WORKING DATA:
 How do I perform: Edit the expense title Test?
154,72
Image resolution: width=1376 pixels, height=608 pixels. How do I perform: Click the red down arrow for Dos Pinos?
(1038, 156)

--

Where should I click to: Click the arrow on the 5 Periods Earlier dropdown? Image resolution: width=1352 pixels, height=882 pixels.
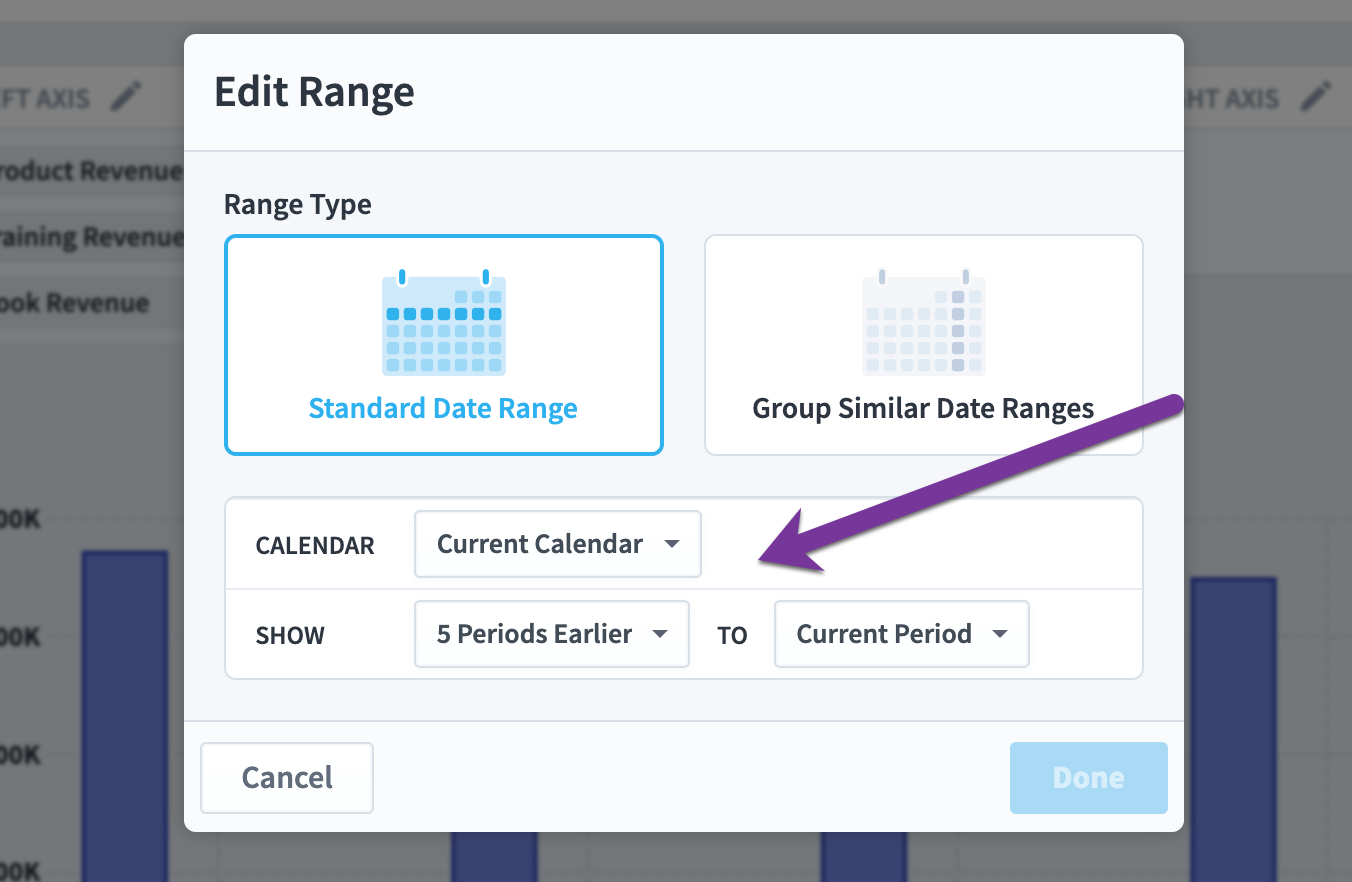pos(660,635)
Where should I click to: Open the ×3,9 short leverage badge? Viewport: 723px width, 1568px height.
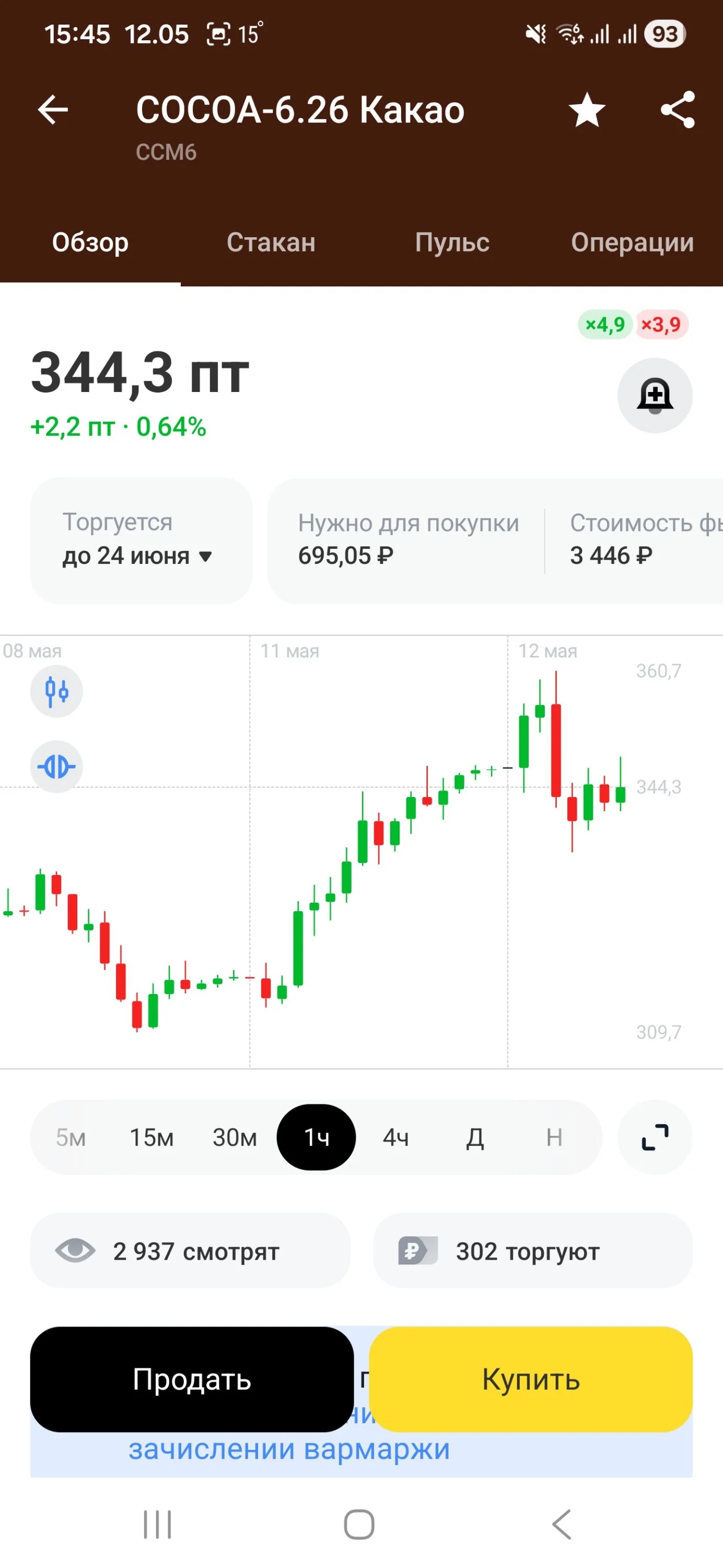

...

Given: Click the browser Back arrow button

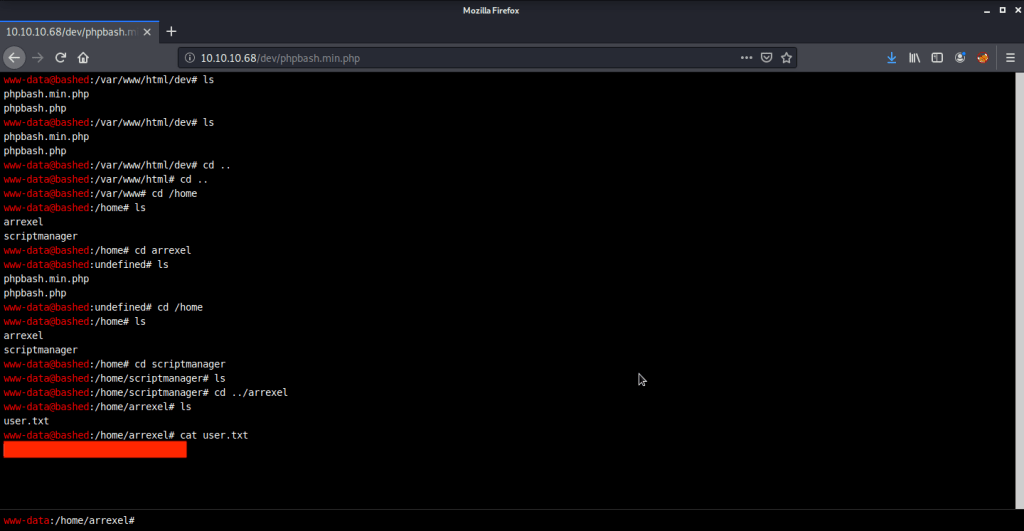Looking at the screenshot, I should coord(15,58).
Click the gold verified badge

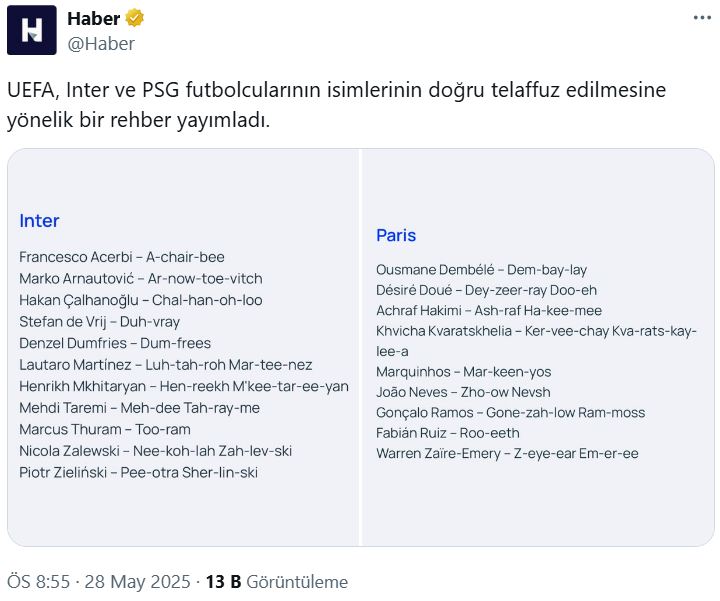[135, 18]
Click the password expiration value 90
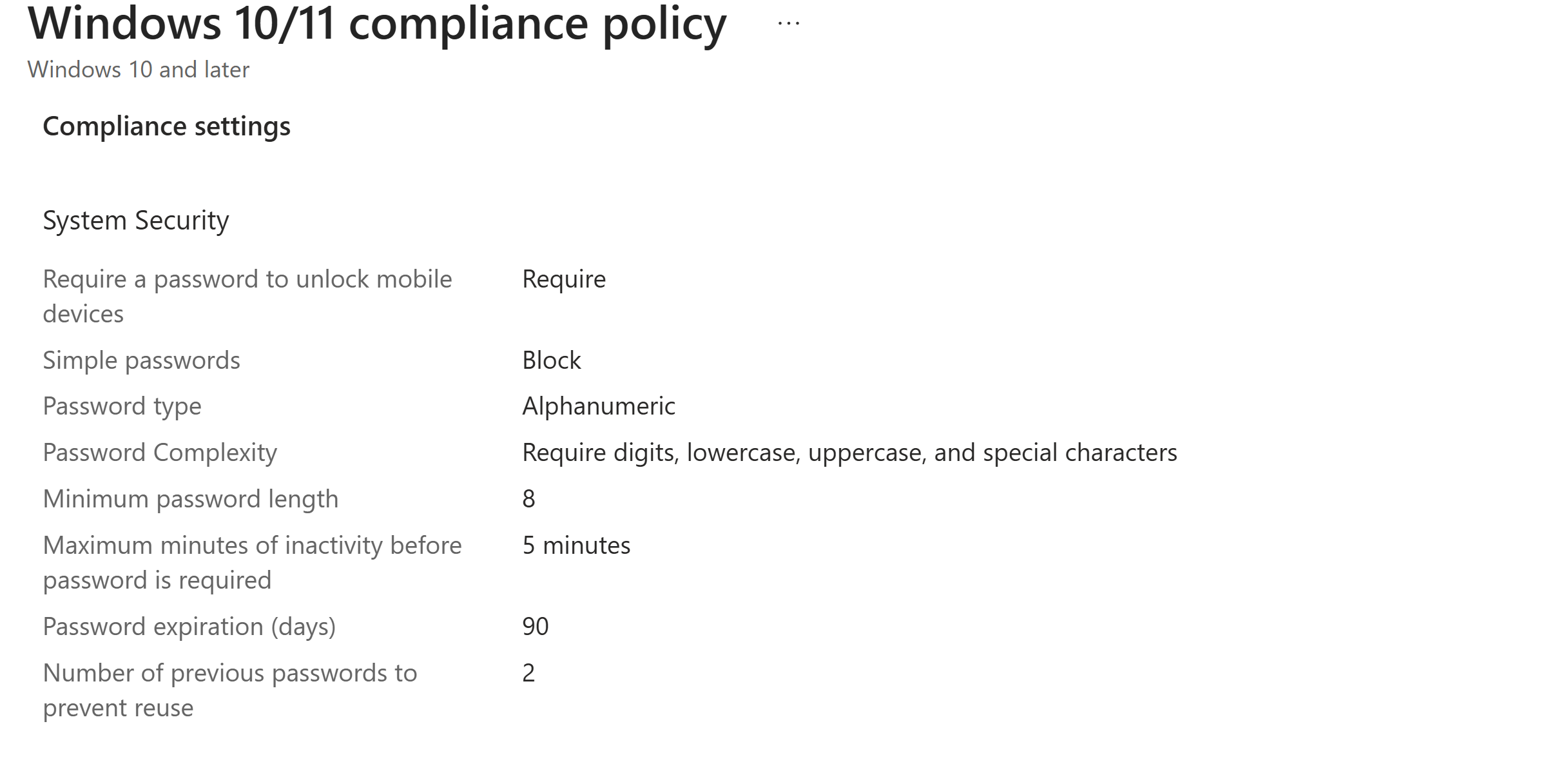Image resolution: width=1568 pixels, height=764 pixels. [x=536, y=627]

THE TASK: What are the lines in the records above, word for word, from the one containing "Where should I click to: Click" through the one containing "Where should I click to: Open", both ends included and pictures left out?

REPLY:
Where should I click to: Click the arrow on the 5 Periods Earlier dropdown? Image resolution: width=1352 pixels, height=882 pixels.
pos(660,635)
Where should I click to: Open the ×3,9 short leverage badge? Viewport: 723px width, 1568px height.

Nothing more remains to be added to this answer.